The heart-wrenching devastation in Kentucky and surrounding regions due to several tornadoes has caught everyone’s attention. Fortunately, meteorologists have been increasingly capable of issuing tornado warnings and have greatly reduced tornado-related death tolls.
But despite adequate warning, one tornado took direct aim on Mayfield, Kentucky, causing buildings to collapse and a horrible death toll.
The USA experiences more tornadoes than elsewhere, suffering, on average, over 1100 tornados a year. This is due to the mountain configurations that funnel cold, dry Arctic air southward to collide with warm, moist air from the Gulf of Mexico moving northward. Tornadoes are most common in the spring as solar warming drives warmer air northward to collide with the retreating cold winter air. Although rare in winter, tornadoes also happen in the winter.
Disturbingly, every disaster brings out the ambulance chasers hoping to profit from tragedy. As has become all too common, the ambulance-chasing climate journalists wasted no time trying to attribute this catastrophe to climate change, as seen by the Associated Press story that is now circulating in many outlets. Despite most scientists’ admitting that attribution of tornadoes to climate change is extremely difficult, the AP journalist tried to force a connection with statements like, “Warm weather was a critical ingredient in this tornado outbreak” and the standard blather that “extreme storms are becoming more common because we have a lot warmer air masses in the cool season that can support these types of severe weather outbreaks.”
But the science does not support such a narrative.
As seen in the illustration below, both cold and warm air are required. Tornadoes develop when the atmosphere becomes unstable as cold, dry air overlays warm, moist air. These conditions promote columns of intensively rising air. In addition, tornado formation requires spin, caused by winds from various directions (wind shear) imparting rotation.
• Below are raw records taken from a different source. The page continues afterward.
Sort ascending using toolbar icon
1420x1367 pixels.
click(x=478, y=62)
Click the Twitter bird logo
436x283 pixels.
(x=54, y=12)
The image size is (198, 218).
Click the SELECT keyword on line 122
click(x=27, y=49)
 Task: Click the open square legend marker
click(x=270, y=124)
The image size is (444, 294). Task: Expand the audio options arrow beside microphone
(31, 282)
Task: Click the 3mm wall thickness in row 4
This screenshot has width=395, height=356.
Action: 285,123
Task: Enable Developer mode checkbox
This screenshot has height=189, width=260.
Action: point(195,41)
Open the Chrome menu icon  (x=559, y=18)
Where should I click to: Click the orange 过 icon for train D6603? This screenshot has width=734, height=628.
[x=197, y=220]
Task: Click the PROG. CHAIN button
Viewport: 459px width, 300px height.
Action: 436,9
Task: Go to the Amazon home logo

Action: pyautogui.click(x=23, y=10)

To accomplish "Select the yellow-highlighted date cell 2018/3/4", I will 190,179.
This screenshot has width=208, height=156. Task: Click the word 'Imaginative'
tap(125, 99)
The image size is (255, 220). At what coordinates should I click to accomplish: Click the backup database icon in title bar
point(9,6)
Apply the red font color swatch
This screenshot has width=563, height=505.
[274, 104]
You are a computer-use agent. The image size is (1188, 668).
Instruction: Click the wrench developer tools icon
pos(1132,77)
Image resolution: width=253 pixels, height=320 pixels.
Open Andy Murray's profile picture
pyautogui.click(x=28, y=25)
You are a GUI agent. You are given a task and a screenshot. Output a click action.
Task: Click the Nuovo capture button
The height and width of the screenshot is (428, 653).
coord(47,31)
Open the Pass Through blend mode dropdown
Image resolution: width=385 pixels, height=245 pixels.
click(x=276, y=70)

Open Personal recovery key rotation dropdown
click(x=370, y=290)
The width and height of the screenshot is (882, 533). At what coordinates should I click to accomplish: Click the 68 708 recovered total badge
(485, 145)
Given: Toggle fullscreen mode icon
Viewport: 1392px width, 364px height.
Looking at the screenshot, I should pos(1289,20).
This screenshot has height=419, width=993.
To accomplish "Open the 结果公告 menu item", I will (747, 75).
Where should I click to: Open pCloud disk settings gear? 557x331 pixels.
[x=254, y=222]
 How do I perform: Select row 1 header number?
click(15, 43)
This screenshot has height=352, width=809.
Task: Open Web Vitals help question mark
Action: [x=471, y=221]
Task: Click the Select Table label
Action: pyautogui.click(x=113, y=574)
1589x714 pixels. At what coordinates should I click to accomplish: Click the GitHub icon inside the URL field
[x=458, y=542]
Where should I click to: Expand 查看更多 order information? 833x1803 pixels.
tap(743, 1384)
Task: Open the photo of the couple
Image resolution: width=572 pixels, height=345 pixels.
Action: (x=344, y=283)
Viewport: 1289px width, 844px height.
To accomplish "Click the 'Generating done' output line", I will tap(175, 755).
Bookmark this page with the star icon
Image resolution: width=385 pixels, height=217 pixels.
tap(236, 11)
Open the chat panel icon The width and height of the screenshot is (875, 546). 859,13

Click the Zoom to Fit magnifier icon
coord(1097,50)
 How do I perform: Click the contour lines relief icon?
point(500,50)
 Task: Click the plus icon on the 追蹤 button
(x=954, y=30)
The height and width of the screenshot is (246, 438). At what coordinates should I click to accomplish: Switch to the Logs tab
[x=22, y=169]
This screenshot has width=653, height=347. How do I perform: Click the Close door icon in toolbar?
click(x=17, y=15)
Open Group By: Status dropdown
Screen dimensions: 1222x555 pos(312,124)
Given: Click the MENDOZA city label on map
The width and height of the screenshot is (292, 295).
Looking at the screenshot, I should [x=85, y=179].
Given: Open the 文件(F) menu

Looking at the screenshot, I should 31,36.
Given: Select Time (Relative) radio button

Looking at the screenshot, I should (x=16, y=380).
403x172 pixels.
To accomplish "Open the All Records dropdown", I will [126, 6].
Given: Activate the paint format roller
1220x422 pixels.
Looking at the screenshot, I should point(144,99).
I noticed all those tornado-promoting conditions were developing the day before. So, I am sure weather forecasters did, too. Here are screen shots from the website https://earth.nullschool.net/, a site I highly recommend to everyone who is interested in understanding weather and climate. I roughly overlayed a map of American states to help visualize the approximate locations of tornadoes, and a green circle to identify the location of Mayfield, Kentucky. This screenshot shows cold air (blue color), from the west and the Arctic, colliding with warm air (orange color), intruding from the Gulf of Mexico. Temperatures in the Gulf of Mexico are just average, so the intruding warm air is not unusually warm, but does raise Mayfield, KY, temperatures to about 70°F. However, what has been unusual is the below-average cold temperatures overthe Great Plains.
The white lines represent the surface winds. The brighter the white, the stronger the winds. On the website the winds are animated, so I have added red arrows to show wind directions. With temperatures around southeastern Kansas at about 40°F, . winds from the northwest are cold, colliding with warm air from the south, creating lift and spin needed to spawn winter tornadoes.
The next screenshot is taken for the exact same time, but with an overlay of the atmosphere’s Total Precipitable Water. The cold air to the west and north is very dry (brown color); the warm air intruding from the Gulf of Mexico is very moist (blue color). Thus, all the conditions to spawn winter tornadoes are in place throughout the Mississippi River Valley.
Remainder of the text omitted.